Input records:
=======
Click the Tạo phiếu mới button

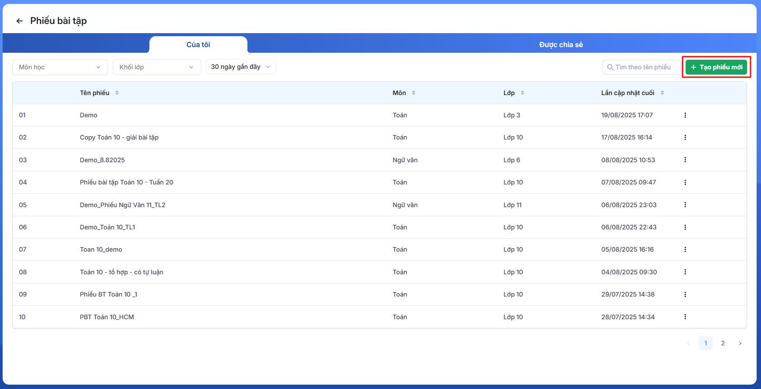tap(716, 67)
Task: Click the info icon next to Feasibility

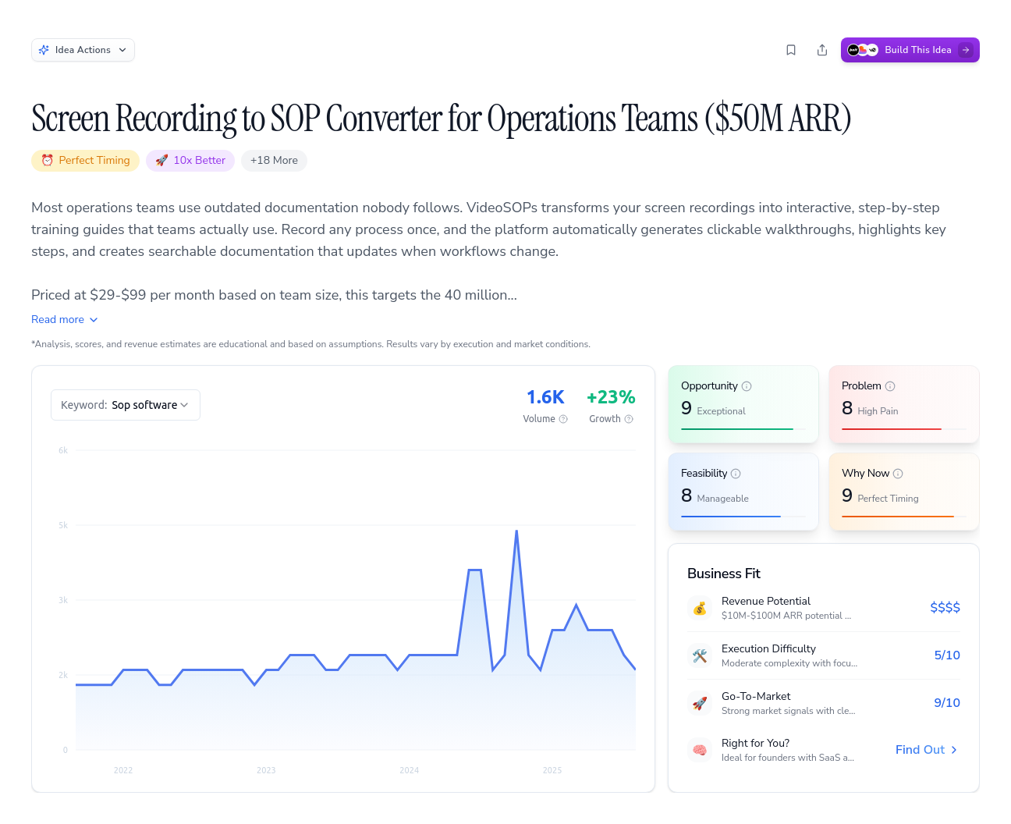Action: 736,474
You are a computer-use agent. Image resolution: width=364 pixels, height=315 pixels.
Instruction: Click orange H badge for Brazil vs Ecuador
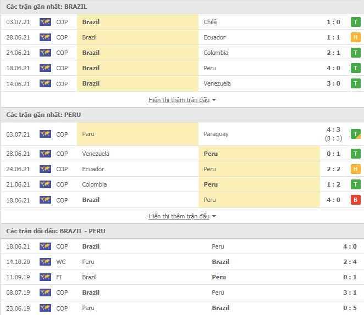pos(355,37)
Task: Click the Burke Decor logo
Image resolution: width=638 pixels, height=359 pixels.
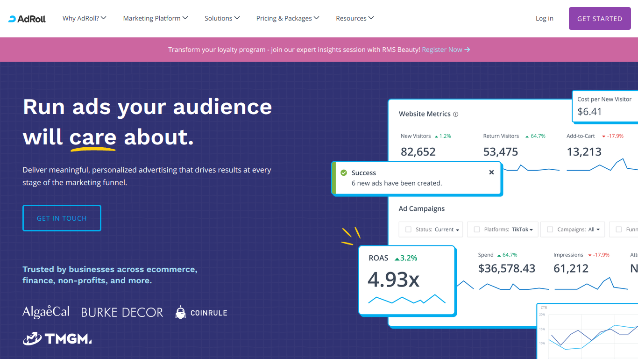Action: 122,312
=======
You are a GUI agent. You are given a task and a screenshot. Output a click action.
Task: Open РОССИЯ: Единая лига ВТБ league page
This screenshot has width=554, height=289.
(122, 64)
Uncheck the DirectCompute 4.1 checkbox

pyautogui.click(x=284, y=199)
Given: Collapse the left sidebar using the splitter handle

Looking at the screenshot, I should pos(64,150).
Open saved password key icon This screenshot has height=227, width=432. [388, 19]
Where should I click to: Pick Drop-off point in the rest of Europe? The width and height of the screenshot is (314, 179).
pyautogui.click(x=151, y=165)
=======
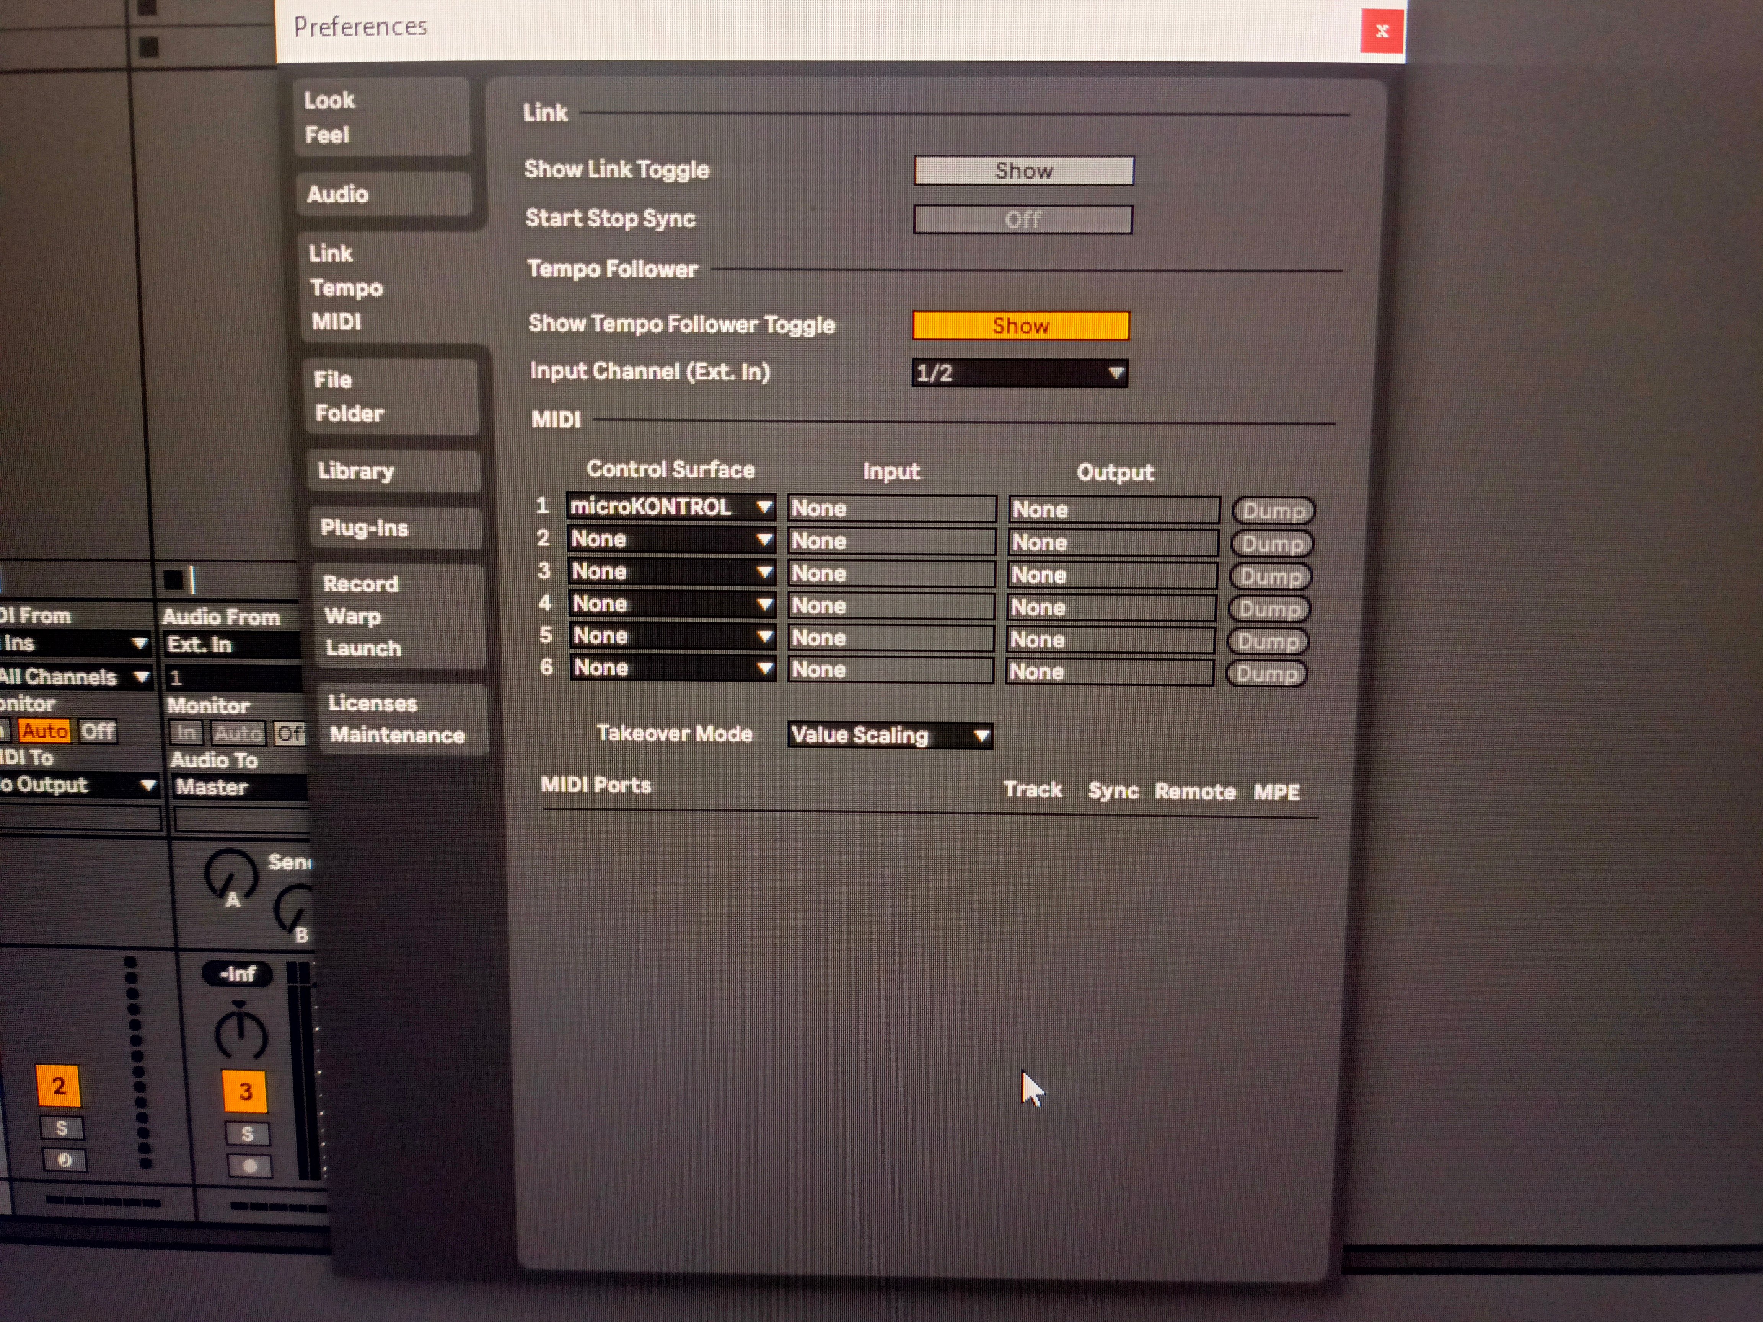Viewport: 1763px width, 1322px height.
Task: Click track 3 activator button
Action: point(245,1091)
=======
Instructions for the task: Begin at the line that contains "Click the Tạo phiếu mới button" and stop after the line that contains "pos(355,37)". Reproduce that portion of the listing with "Feasibility" replaced by "Viability", leaving the pictures out.

Complete response:
Click the Tạo phiếu mới button

tap(716, 67)
Task: Click the info icon next to Viability

Action: 736,474
You are a computer-use agent. Image resolution: width=364 pixels, height=315 pixels.
Instruction: Click orange H badge for Brazil vs Ecuador
pos(355,37)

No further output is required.